Com efeito, há várias reflexões atualíssimas no Zibaldone que demonstram o grande interesse do poeta italiano por temas científicos, com nítidas influências sobre famosas poesias dos Canti, como, por exemplo, L’infinito (que, de acordo com a mídia, é declamada no palco em suas várias versões para o português). Inicialmente, cabe ressaltar que Leopardi demonstrou ser um grande observador de fenômenos naturais em muitas poesias dos Canti. É claro que tais observações adotavam o ponto de vista de um grande poeta que observava o homem interagindo com tais fenômenos e sendo frequentemente vítima fatal deles.

O poeta de Recanati, cidadezinha da região italiana Marche, por exemplo, e nisto foi profético, não acreditava no aperfeiçoamento do ser humano por meio das descobertas científicas. Evidentemente, é preciso considerar o fato de que, falecendo muito jovem, Leopardi não pôde conhecer, por exemplo, as teorias de Darwin, apenas para citar uma das tantas descobertas científicas do século XIX.

┄┄┄┄┄┄┄┄┄┄

## Objetivo 1
Responda às perguntas abaixo com base no trecho sobre Leopardi.
(a) Que poesia dos Canti é citada como exemplo?
(b) Em que região italiana fica Recanati?
(c) De quem são as teorias que Leopardi não pôde conhecer?
## Objetivo 2
Reproduza fielmente o trecho sobre Leopardi, começando em "Com efeito, há" e terminando em "vítima fatal deles.".
## Objetivo 3
Reescreva de forma mais breve o parágrafo do trecho sobre Leopardi que começa com "O poeta de Recanati", mantendo os fatos principais.

## Informações extraídas
┄┄┄┄┄┄┄┄┄┄

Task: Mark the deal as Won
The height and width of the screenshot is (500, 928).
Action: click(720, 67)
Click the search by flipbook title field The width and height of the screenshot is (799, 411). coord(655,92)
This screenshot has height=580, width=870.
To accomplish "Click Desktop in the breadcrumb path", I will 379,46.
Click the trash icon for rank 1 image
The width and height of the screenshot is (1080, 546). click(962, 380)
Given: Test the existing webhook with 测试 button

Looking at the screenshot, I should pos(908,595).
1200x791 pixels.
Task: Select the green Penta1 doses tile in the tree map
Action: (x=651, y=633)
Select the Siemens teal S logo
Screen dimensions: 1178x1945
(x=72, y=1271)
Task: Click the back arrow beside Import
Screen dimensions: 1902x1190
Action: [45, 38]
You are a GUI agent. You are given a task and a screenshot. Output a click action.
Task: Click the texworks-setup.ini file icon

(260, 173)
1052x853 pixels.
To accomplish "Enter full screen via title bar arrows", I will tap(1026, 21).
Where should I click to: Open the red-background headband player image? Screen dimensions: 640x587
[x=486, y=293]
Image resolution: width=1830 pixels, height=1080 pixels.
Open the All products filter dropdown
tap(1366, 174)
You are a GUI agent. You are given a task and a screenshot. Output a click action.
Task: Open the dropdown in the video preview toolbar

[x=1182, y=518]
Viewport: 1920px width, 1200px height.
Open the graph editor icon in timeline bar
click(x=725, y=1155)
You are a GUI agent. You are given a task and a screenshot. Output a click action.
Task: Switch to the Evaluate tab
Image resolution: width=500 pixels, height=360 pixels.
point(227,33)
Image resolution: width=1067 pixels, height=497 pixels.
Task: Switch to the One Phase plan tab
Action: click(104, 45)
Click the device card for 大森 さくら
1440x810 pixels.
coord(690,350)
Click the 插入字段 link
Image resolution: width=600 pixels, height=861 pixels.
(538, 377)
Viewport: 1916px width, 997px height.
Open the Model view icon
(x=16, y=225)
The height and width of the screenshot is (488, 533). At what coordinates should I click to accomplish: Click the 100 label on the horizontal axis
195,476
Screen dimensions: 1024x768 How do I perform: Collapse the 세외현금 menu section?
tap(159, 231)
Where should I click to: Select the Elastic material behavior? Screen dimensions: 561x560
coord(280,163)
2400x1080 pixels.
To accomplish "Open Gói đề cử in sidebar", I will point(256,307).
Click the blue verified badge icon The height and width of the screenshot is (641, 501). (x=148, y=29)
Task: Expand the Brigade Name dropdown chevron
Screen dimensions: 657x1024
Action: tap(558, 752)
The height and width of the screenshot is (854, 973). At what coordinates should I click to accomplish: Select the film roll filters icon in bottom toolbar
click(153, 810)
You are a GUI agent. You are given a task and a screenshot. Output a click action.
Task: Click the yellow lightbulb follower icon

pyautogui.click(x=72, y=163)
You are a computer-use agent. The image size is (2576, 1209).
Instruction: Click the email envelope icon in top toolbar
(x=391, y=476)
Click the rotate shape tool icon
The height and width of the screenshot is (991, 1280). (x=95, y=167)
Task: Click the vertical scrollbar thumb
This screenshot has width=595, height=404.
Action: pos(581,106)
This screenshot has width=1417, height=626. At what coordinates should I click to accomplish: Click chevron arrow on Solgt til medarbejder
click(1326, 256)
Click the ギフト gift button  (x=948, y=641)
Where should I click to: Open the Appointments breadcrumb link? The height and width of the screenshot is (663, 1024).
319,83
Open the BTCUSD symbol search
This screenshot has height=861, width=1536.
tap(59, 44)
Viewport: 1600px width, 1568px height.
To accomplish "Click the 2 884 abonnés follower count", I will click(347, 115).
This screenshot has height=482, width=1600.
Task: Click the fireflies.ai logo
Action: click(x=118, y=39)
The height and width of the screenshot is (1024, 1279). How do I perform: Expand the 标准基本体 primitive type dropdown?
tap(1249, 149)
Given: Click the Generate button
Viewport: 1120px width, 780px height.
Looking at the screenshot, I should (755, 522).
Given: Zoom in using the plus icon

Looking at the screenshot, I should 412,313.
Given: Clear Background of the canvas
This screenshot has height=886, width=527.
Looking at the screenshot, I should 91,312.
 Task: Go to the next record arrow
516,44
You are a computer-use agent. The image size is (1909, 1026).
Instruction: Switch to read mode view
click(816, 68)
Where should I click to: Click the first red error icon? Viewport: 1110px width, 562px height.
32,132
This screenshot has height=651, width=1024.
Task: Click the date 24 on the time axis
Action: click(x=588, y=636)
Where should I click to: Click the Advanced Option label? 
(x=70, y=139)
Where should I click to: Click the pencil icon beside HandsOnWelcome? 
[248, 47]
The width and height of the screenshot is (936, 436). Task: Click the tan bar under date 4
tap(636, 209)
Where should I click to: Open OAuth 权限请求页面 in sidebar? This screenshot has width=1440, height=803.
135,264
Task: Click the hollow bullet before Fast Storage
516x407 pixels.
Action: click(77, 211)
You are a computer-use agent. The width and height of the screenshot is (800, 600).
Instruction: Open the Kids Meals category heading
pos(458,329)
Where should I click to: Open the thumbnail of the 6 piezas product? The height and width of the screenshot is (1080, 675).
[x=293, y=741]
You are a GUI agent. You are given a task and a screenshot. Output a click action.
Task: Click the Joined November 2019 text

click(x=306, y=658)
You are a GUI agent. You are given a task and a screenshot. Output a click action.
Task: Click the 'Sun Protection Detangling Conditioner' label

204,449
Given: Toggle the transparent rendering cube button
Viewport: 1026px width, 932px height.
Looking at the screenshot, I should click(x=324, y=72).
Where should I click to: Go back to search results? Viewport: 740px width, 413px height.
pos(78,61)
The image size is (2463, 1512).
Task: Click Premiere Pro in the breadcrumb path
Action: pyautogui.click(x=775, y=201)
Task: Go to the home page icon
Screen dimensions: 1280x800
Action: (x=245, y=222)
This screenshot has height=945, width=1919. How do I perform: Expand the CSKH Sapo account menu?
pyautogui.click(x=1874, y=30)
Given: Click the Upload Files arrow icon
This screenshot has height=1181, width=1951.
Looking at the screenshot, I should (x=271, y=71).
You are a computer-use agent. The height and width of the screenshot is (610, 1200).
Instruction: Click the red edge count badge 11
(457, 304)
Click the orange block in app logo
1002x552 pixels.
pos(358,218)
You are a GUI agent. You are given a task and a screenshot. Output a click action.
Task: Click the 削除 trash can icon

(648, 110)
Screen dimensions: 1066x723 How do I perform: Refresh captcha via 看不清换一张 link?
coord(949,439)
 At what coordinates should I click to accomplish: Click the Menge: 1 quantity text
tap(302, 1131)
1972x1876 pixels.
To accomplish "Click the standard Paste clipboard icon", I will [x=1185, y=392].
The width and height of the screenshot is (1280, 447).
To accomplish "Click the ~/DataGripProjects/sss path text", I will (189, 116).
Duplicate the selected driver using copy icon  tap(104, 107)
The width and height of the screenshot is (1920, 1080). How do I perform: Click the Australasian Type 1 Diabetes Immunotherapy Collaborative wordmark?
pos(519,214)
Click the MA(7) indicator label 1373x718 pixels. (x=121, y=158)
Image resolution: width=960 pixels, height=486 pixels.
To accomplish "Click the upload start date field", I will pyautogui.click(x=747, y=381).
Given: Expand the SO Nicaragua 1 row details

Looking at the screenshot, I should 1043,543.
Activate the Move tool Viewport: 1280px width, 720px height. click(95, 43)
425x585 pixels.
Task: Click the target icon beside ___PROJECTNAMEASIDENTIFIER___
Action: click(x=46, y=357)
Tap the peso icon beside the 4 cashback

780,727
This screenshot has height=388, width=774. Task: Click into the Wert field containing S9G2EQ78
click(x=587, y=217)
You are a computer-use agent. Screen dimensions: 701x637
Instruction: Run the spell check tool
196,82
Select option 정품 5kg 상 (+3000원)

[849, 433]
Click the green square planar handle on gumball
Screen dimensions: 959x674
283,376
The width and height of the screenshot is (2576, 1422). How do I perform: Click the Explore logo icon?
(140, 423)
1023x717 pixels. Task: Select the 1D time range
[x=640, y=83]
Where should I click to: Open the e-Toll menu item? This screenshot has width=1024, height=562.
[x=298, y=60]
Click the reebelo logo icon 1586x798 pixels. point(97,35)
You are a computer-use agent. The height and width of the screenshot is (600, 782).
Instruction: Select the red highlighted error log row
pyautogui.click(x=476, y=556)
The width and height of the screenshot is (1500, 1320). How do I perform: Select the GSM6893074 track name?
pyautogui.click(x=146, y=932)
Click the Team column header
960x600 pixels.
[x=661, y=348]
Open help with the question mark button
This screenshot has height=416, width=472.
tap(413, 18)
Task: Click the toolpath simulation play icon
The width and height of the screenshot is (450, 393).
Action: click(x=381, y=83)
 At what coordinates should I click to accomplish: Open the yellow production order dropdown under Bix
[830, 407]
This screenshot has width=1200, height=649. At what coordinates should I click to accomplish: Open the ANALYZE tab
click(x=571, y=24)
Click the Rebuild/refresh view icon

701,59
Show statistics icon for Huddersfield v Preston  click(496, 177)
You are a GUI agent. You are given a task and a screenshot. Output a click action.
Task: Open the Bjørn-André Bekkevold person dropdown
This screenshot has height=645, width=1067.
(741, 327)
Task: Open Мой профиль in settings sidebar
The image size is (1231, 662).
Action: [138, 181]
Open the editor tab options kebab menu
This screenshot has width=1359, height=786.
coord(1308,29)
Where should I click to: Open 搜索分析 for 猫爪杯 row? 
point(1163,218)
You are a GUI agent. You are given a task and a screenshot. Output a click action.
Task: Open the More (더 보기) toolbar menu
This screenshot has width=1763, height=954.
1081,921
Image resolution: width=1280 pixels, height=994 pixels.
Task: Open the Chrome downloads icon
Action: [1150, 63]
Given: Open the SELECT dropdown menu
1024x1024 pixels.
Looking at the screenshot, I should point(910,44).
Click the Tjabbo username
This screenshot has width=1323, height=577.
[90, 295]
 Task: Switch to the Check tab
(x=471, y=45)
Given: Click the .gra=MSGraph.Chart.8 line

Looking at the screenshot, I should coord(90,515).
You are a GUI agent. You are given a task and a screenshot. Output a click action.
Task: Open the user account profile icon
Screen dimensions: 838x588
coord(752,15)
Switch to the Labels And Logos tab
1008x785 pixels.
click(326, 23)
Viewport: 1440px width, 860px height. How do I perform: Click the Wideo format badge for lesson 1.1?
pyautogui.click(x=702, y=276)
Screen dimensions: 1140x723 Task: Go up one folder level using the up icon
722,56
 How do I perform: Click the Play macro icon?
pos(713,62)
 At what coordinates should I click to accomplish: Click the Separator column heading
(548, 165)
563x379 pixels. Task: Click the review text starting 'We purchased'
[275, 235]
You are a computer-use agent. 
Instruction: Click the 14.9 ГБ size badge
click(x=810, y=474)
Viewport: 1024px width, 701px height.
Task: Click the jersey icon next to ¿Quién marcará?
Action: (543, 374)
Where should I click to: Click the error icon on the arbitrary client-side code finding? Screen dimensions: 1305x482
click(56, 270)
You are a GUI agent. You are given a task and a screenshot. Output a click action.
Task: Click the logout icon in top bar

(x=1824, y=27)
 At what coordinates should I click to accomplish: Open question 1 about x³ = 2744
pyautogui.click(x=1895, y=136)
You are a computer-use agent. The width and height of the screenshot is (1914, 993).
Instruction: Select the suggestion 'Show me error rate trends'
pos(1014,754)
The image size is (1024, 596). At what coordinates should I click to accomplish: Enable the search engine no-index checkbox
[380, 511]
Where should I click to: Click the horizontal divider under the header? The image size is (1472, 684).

┄┄┄┄┄┄┄┄┄┄

## Solução completa 1
(a) L’infinito.
(b) Na região Marche.
(c) De Darwin.

## Solução completa 2
Com efeito, há várias reflexões atualíssimas no Zibaldone que demonstram o grande interesse do poeta italiano por temas científicos, com nítidas influências sobre famosas poesias dos Canti, como, por exemplo, L’infinito (que, de acordo com a mídia, é declamada no palco em suas várias versões para o português). Inicialmente, cabe ressaltar que Leopardi demonstrou ser um grande observador de fenômenos naturais em muitas poesias dos Canti. É claro que tais observações adotavam o ponto de vista de um grande poeta que observava o homem interagindo com tais fenômenos e sendo frequentemente vítima fatal deles.

## Solução completa 3
Leopardi, poeta de Recanati, cidadezinha da região italiana Marche, não acreditava, de modo profético, que as descobertas científicas aperfeiçoassem o ser humano. Por ter falecido muito jovem, não pôde conhecer descobertas científicas do século XIX, como as teorias de Darwin.